Diskussionsrunde: Was wird aus Fabrikgelände an der Iller? Kempten (sf). Einst war sie der 'Stolz der Stadt', wie Bezirksheimatpfleger Dr. Peter Fassl weiß. Und das soll die ehemalige Spinnerei und Weberei Kempten auch wieder werden: Auf dem über 100 000 Quadratmeter großen Fabrikgelände sind rund 300 Wohneinheiten geplant. Welche Geschichte mit dem Areal an der Iller verbunden ist und wie die Bebauung aussehen soll, darüber informierte jetzt eine Diskussionsrunde im Gasthaus 'Stift', die von den Wirtschaftsjunioren Kempten-Oberallgäu veranstaltet wurde.

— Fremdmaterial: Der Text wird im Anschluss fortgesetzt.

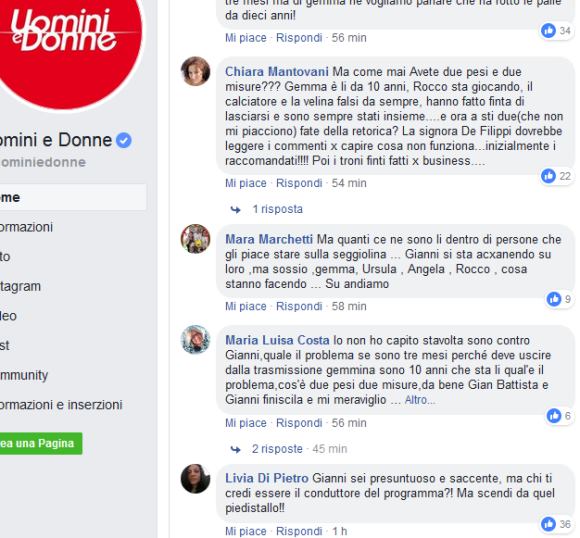Click Rispondi under Chiara Mantovani's comment
This screenshot has width=580, height=538.
tap(299, 183)

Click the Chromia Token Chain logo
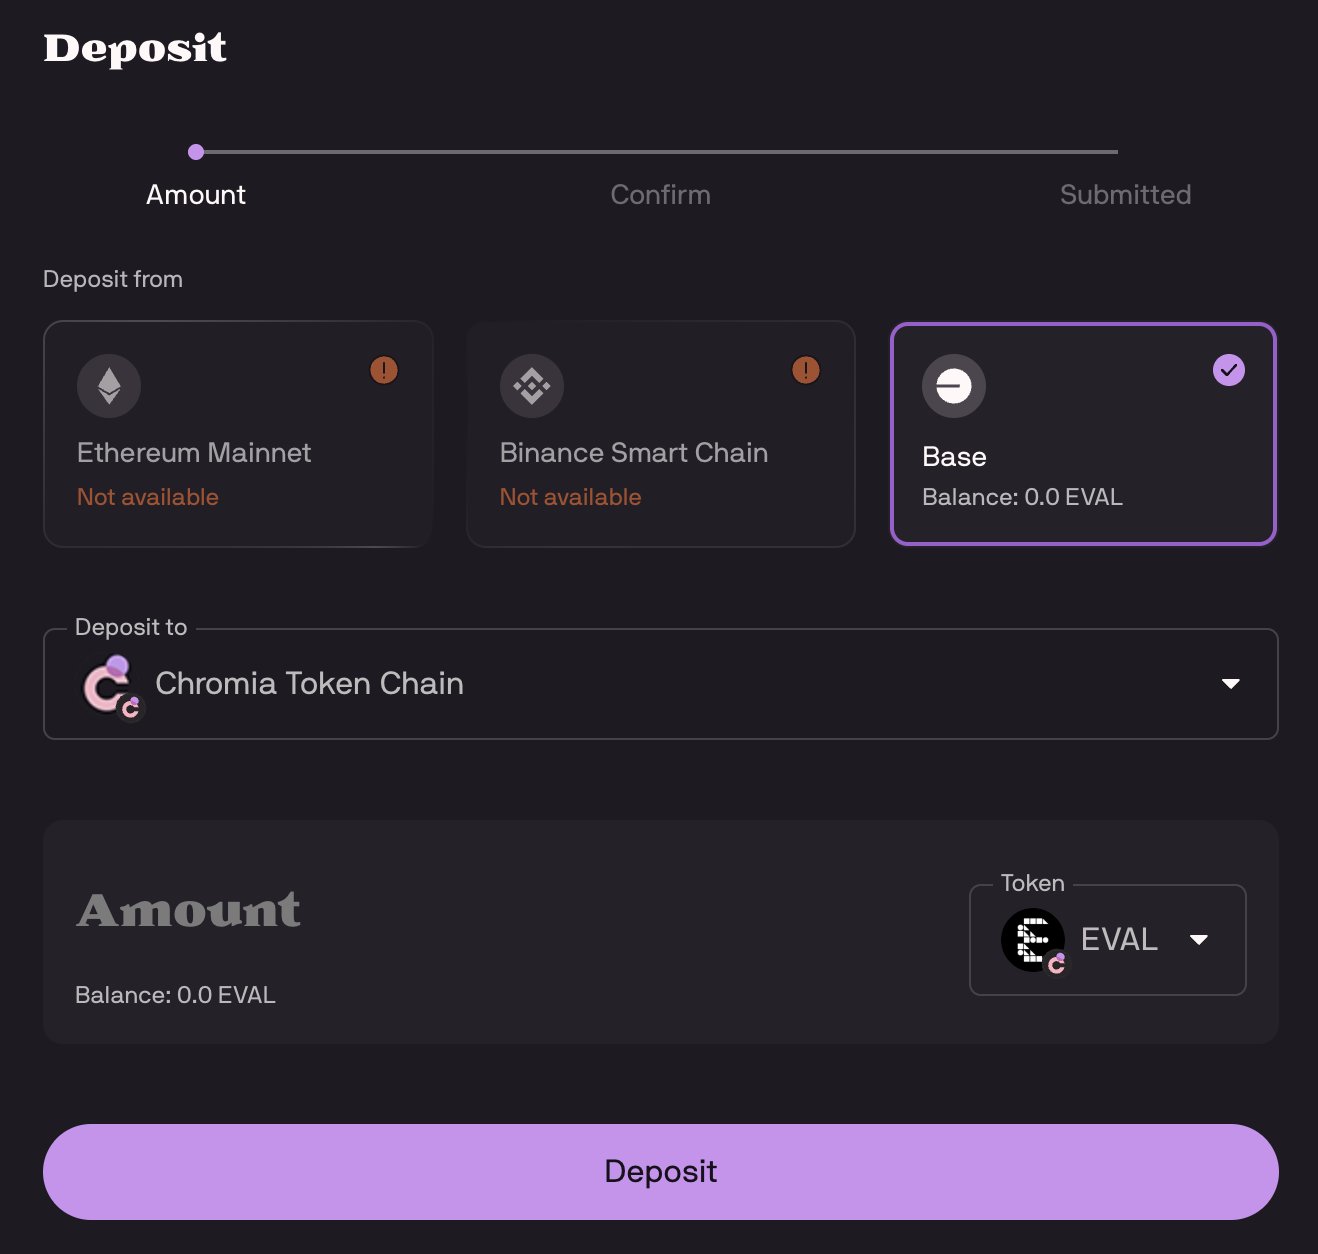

Auf dem Podium saßen Baureferentin Monika Beltinger, Bezirksheimatpfleger Dr. Peter Fassl, Architekt Dieter Heiler und Immobilienmakler Matthias Korff. Moderiert wurde die Veranstaltung von Holger Hasenritter vom Vorstand der Wirtschaftsjunioren.
Im 19. Jahrhundert wurde das Allgäu vor allem Kempten und das Oberallgäu zur stärksten Industrie-Region in ganz Schwaben, blickte Bezirksheimatpfleger Fassl zurück. Verantwortlich dafür war die Textilindustrie. Etwa 100 Jahre dauerte die Blütezeit, bevor es ab 1950 abwärts ging. So liegt die Spinnerei und Weberei Kempten, 1852 von Augsburger Bankiers erbaut, seit zehn Jahren brach.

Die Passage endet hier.